**ENTRIES SUPPLIED**
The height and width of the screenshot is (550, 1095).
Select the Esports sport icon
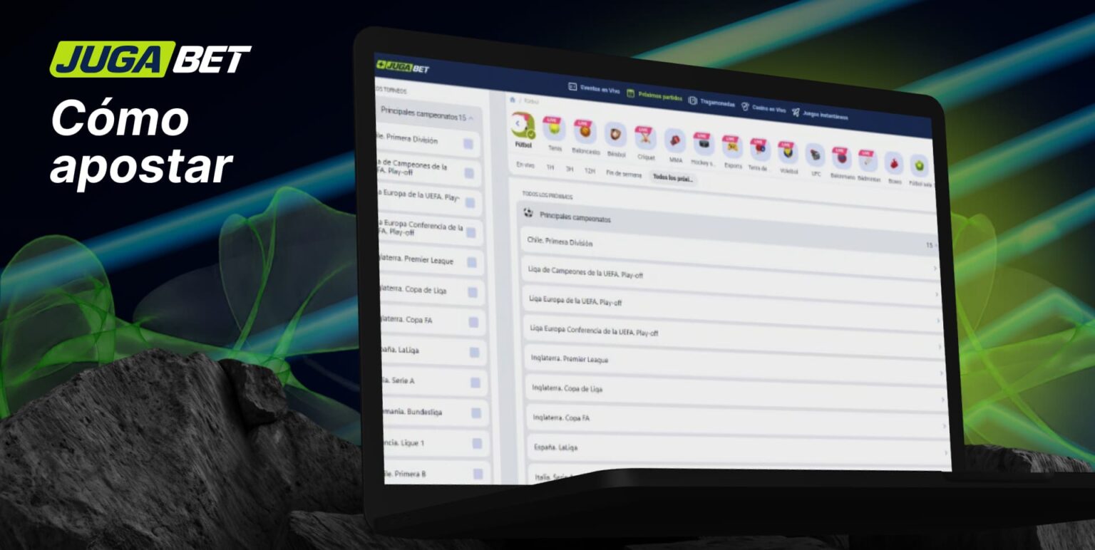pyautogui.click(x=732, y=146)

---

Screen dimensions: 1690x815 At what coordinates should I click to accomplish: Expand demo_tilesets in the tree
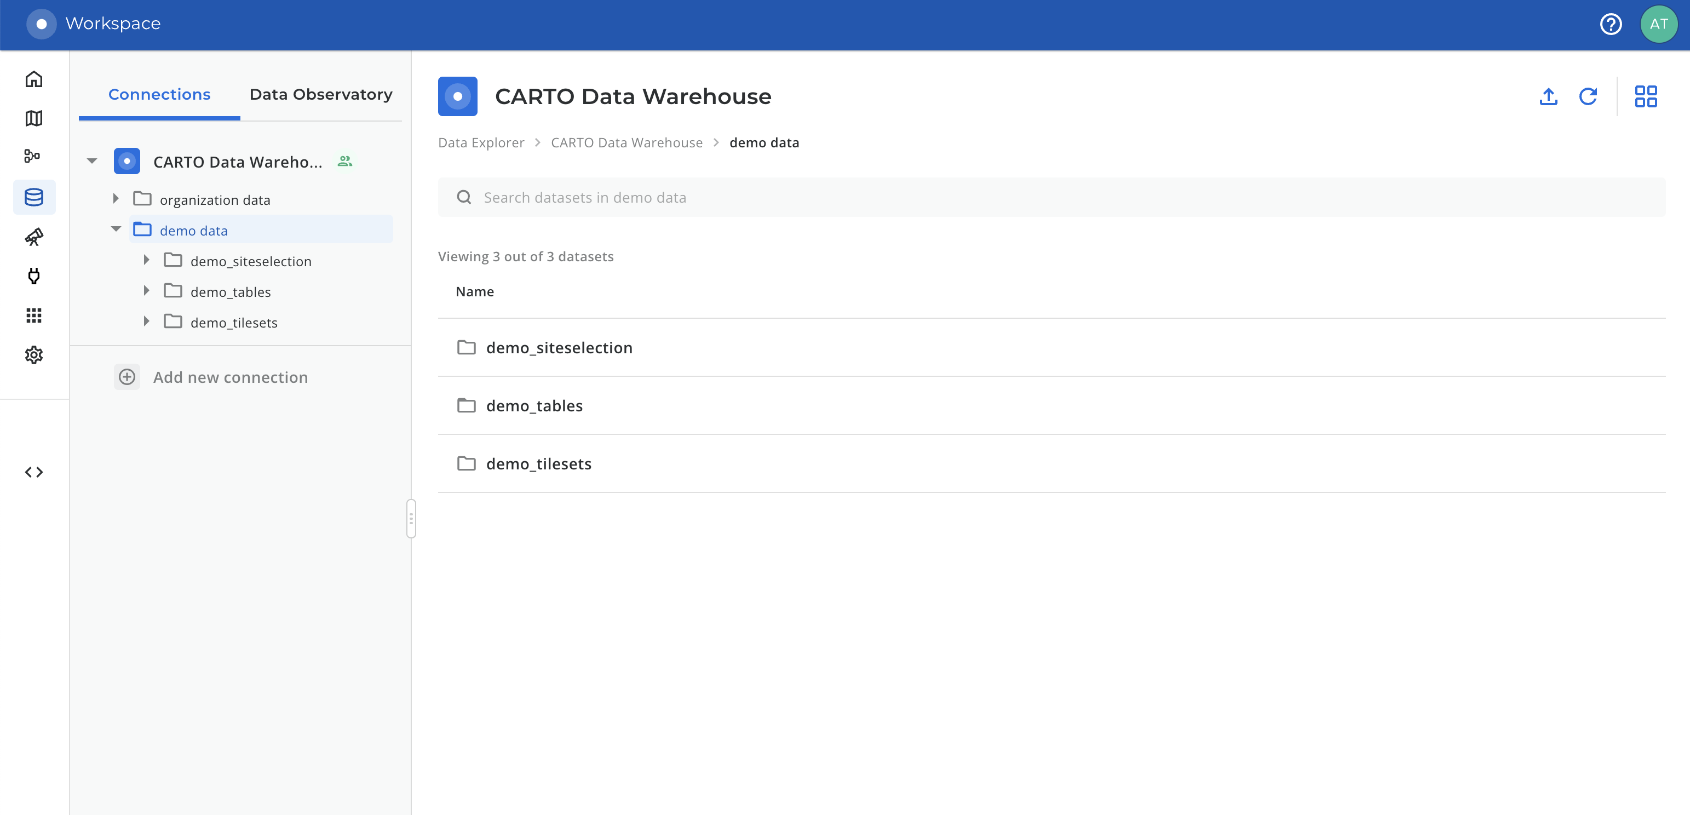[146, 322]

**WHAT YOU ARE ASKED TO DO**
In the listing, switch "Esports" to "Basketball" in the lines between the one holding "The height and" and the one holding "pyautogui.click(x=732, y=146)", inclusive. Give back only those lines, otherwise unchanged and without the pictures.

**RESPONSE TO THE TASK**
The height and width of the screenshot is (550, 1095).
Select the Basketball sport icon
pyautogui.click(x=732, y=146)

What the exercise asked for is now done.